I see a combination of designers + analysts (based on job ads) instead of further specialization. So the next generation has to be excellent at design and ok at analysis to make the most impact.
The Century of Computational Modeling
We stand at an inflection point in human capability. For the first time in modern history, we possess both the computational power and mathematical frameworks to model geometry with precision and approximate its physical behavior. This isn't merely an incremental improvement, it represents a fundamental transformation in how we understand, design, and interact with the physical world.
Autodesk - 80's CAD
The Paradox of Modern Engineering
Walk into any contemporary engineering firm, architecture studio, or product design lab, and you'll encounter teams fluent in Computer Aided Design and Engineering software. Millions worldwide create 3D models, run analyses, and derive patterns with ease.
Yet beneath this more modern tooling lies a gap. Last week, a professor at a top engineering school shared something striking to me. The course he'd just launched was the first and only elective course at the university teaching computation geometry and physics. And this isn't just a one-off. Many students graduate capable of operating this software yet the functionality behind it remains a black box.
We've democratized the operation of these tools without democratizing the understanding of their inner workings. This distinction matters more than we might think.
The Hidden Language of Reality
NURBS - Wikipedia
Beneath every surface render and every finite element analysis lies an intricate collections of algorithms:
- NURBS (Non-Uniform Rational B-Splines) and now SDF (Signed Distances Fields) that mathematically define curves and surfaces with precision
- Mesh generation algorithms that break continuous geometry into discrete elements for analysis
- Constraint solvers that use numerical optimization to find solutions satisfying multiple simultaneous requirements
- Physics engines implementing everything from Navier-Stokes equations for fluid dynamics to finite element methods for structural analysis
Understanding these fundamental algorithms is not mere academic curiosity, it's what separates users from true creators.

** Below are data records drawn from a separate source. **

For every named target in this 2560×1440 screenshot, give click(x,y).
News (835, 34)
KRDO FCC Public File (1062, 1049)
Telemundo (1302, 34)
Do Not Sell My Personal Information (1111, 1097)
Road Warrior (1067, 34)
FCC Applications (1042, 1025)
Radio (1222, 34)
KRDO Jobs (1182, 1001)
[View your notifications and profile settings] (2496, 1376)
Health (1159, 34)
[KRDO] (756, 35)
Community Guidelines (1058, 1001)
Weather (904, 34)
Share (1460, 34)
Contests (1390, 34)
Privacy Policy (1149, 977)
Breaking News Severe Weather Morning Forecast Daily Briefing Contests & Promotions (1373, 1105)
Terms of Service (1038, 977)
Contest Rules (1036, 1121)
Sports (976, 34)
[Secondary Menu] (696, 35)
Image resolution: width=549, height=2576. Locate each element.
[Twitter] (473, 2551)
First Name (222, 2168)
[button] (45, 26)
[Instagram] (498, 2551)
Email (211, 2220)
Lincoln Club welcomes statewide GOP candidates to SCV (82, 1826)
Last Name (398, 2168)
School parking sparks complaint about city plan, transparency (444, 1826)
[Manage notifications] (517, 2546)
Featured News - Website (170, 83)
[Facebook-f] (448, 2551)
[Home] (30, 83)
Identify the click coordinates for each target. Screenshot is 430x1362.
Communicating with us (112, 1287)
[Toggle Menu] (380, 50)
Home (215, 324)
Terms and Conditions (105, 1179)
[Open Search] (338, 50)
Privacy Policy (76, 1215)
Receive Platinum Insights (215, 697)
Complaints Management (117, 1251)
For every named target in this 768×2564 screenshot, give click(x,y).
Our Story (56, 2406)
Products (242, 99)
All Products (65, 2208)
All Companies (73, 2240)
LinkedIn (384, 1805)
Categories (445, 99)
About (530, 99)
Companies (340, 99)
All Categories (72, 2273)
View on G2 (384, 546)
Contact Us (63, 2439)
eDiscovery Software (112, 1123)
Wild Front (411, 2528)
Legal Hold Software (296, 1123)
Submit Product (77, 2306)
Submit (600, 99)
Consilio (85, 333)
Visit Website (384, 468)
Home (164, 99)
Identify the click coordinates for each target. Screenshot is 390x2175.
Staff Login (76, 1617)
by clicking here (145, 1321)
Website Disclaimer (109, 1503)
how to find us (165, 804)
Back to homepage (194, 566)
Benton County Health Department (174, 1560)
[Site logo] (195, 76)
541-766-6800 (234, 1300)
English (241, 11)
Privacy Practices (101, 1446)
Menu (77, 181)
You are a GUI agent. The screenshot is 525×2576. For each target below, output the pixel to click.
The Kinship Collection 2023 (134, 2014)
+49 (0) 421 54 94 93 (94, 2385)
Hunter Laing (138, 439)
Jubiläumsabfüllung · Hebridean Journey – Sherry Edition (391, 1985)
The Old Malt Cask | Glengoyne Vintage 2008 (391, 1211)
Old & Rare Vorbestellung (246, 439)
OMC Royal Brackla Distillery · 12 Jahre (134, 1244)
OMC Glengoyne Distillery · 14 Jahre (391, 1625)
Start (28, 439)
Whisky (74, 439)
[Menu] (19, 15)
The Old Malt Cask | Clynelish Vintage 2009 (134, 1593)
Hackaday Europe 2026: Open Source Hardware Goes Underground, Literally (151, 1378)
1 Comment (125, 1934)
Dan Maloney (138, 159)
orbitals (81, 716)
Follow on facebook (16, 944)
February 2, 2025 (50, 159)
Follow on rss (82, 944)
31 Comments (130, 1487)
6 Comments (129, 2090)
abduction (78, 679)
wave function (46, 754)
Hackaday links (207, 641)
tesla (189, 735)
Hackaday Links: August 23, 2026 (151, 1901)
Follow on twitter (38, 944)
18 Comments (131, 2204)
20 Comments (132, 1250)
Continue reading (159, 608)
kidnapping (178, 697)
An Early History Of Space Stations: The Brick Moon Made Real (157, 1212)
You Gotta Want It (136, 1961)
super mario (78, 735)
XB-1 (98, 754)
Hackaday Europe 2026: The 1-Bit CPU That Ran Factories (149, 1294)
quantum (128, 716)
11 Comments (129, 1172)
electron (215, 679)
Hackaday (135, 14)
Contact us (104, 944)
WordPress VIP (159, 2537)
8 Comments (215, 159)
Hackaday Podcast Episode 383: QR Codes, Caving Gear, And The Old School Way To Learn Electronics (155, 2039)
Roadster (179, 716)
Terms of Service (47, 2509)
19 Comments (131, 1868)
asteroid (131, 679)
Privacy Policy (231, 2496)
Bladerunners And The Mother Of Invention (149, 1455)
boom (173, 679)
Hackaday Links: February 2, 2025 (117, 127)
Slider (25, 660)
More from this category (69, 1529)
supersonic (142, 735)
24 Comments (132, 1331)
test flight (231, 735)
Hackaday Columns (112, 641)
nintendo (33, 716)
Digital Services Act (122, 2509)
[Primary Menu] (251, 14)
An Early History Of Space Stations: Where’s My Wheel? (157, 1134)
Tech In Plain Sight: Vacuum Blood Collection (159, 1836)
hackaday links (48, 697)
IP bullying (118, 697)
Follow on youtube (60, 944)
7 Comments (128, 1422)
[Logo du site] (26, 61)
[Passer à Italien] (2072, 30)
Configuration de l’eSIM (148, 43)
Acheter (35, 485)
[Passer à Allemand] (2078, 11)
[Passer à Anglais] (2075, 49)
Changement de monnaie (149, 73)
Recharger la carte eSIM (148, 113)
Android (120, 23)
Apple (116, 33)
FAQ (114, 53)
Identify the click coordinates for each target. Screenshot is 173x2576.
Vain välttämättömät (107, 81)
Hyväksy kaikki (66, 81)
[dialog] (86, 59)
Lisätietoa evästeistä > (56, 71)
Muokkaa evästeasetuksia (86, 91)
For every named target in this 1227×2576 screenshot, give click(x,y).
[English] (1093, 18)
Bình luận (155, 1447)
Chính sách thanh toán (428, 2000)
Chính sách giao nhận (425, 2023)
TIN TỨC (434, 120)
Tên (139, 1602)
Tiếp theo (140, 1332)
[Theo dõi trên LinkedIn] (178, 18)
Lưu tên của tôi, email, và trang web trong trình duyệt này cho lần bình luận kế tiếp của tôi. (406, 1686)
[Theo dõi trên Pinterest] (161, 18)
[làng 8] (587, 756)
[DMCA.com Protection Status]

When we grasp how computational geometry and physics operate, we gain the power to model ANY problem in terms of its geometry, physics, constraints, and objectives. This unlocks the ability to iterate through thousands if not millions of possibilities, exploring solutions and innovations that would be unimaginable without this foundational knowledge.
The Unrealized Potential
NASA - X-59 CFD simulation
Consider the scope of what becomes possible: every scientific hypothesis involving physical space, material properties, or dynamic behavior can potentially be modeled geometrically and simulated computationally.
We're leaving vast territories of this potential unexplored, held back by barriers to entry that remain unnecessarily high. A biologist with revolutionary insights about protein folding mechanisms may lack the computational geometry knowledge to model their hypothesis. A materials scientist envisioning novel composite structures may be unable to bridge the gap between physical intuition and numerical analysis. An aerodynamicist with an intuition on shock-induced flow separation may lack the computational geometry knowledge to robustly parametrize and discretize complex 3D surfaces
The pattern is clear: brilliant domain expertise is bottlenecked by technical barriers that shouldn't exist.
The Coming Transformation
Industry trends point unmistakably toward fundamental change. A new role is emerging in what I call "Design Automation Engineers." Just as hand-drafting gave way to digital CAD in the 1980s and 90s, the era of manually constructing models and running individual simulations is ending.
Increasingly, engineers are automating entire workflows: generating thousands of design variants, running optimization loops overnight, and focusing their effort on higher-level problem formulation rather than repetitive execution. This shift demands a different kind of expertise, one that combines deep algorithmic understanding with domain knowledge and the ability to encode engineering judgment as computational rules.
A Call to Action
The path forward requires deliberate effort across multiple fronts:
Reimagine engineering education: Computational geometry and physics simulation should stand alongside calculus, linear algebra, and classical physics as core competencies.
Democratize the tools: Open-source geometry ad physics simulation frameworks should be as accessible and well-documented as modern programming libraries.
Build interdisciplinary bridges: Create programs that deliberately combine domain expertise in biology, materials science, urban planning, and other fields with computational modeling capabilities. The most powerful innovations will emerge at these intersections.
The Stakes
The century ahead will belong to those who can speak to computers in their native language: the precise, mathematical description of shapes and the fundamental physics governing how those shapes move, deform, and interact in space. This literacy will be as foundational to 21st-century innovation as calculus was to the industrial revolution.
By lowering barriers and fostering deeper understanding, we can transform a generation of tool operators into tool creators, people who don't just use simulation software, but extend it, adapt it, and apply it to problems its original designers never imagined.
The computational modeling revolution isn't coming. It's here. The question is whether we'll harness its full potential or remain satisfied with scratching its surface.